Just like Sykes knew Mercer was right about leaving him behind, Mercer knew Tisa was correct now. “You’re pretty remarkable, you know that?”
She touched his face. “So are you. Would you ask Captain Sykes if one of his men could carry my father. I want to see he gets a proper burial.”
Mercer was about to volunteer for the duty himself, but he was in no condition even if her father weighed no more than ninety pounds. “They’d be honored, I’m sure.”
Sykes kept point as they returned to the oracle chamber in case they encountered pockets of resistance. The oracle had demolished itself. The outer sheath was split in dozens of places, and much of it had fallen off the machine so now it resembled a shattered eggshell. The mechanisms inside were twisted into unrecognizable shapes. Pipes carrying superheated steam that powered the oracle spewed jets of vapor that were quickly filling the lofty chamber. The walls of the cavern ran with condensation and the temperature had climbed past one twenty. The huge space was becoming a scalding sa
una.
Tisa paused at the base of the ruined machine. “Good,” she said after a moment. “I’m glad it’s gone.”
“I can understand how you feel,” Mercer agreed. “The temptation to abuse its power is just too great. It’s a testament to your Order that it wasn’t subverted long before now.”
The hidden entrance that Tisa had found as a child lay on the far side of the cavern. It took forty minutes just to locate it and a further two hours to negotiate the twisting tunnels. She didn’t remember the exact route to the surface and led them down countless dead-end branches.

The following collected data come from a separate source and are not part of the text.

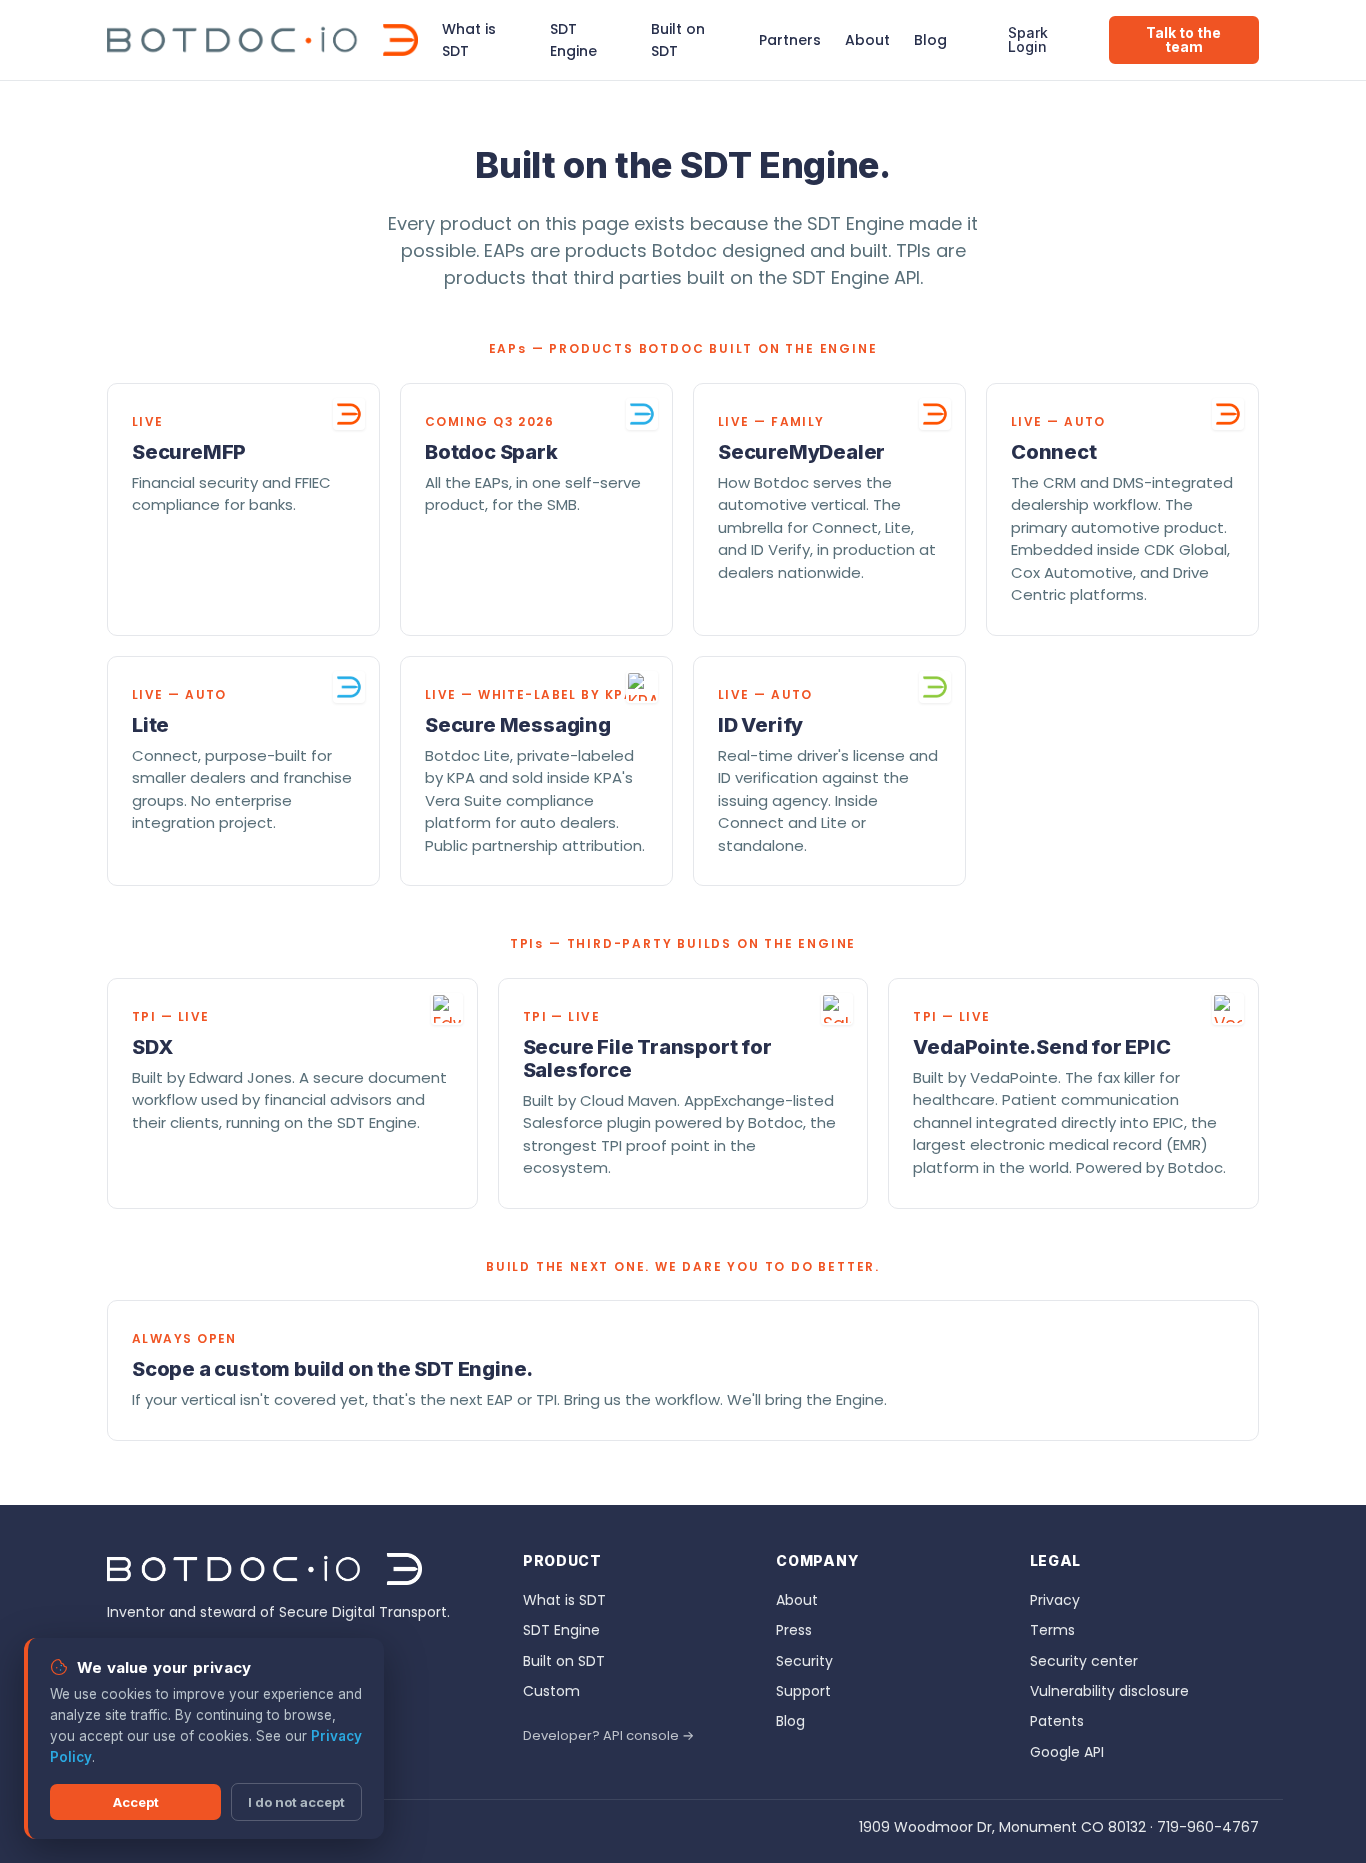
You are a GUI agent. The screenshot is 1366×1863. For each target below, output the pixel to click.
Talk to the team (1183, 39)
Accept (136, 1802)
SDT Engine (573, 40)
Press (794, 1630)
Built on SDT (678, 40)
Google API (1067, 1752)
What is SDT (469, 40)
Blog (930, 40)
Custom (551, 1691)
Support (803, 1691)
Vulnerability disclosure (1109, 1691)
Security (804, 1661)
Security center (1084, 1661)
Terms (1052, 1630)
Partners (790, 40)
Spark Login (1028, 39)
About (867, 40)
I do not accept (296, 1802)
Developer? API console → (608, 1735)
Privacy (1055, 1600)
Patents (1057, 1721)
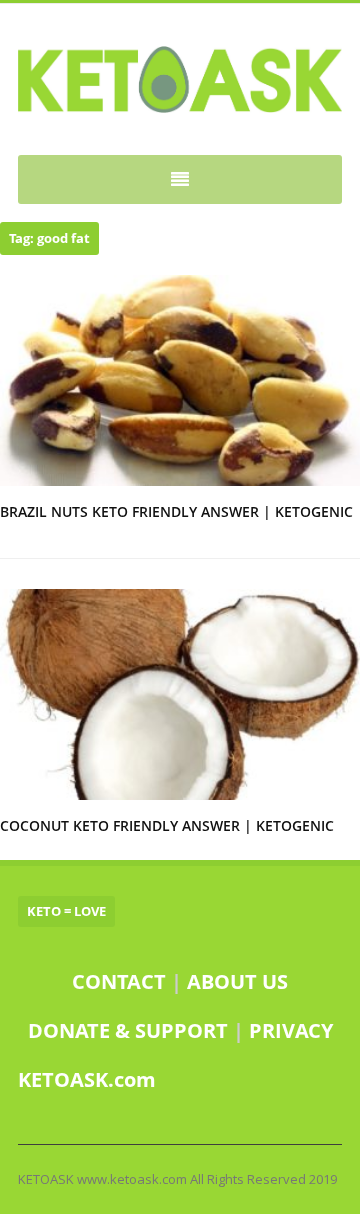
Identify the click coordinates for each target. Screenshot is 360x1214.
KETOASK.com (87, 1079)
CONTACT (119, 981)
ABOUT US (237, 981)
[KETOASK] (180, 79)
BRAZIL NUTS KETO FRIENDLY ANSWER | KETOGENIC (176, 511)
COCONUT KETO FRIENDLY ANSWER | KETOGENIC (167, 825)
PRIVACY (291, 1030)
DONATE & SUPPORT (130, 1030)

They came out in a cave high atop a craggy bluff midway between the village and the monastery. The sun was just rising, a pale wash that barely penetrated the valley. The air was cold and laced with the heavy smell of burned wood. Nothing remained of the monastery except a few upright support timbers and a smoking fifty-foot mound of debris.
There were maybe two hundred huts in the village clustered around a central square. From their vantage it appeared the people were packing up to leave. They too understood that the fire would eventually attract attention. Their simple life of supporting the monks who tended the oracle was over. Several of the wood buildings were aflame. The villagers would leave nothing for the army when they came.
“Are they loyal to your father or your brother?” Mercer asked.
Tisa was helping position her father’s body for when they came back to get him. “The Lama. I doubt any of them know Luc tried to take over the Order.”
“So they’ll help us?”
“I believe so.”
Sykes shot Grumpy and Happy a look to tell them to stay alert as they descended the trail to the valley floor.
They were halfway to the village when the eerie morning silence was shattered. The narrow confines of the valley masked the approach of the helicopters until they burst over the rim. There were three of them, two huge Russian-made Hind-D gunships and a French-built Aerospeciale Gazelle in civilian colors. Laboring at the high altitude, the three helos were still as nimble as dragonflies.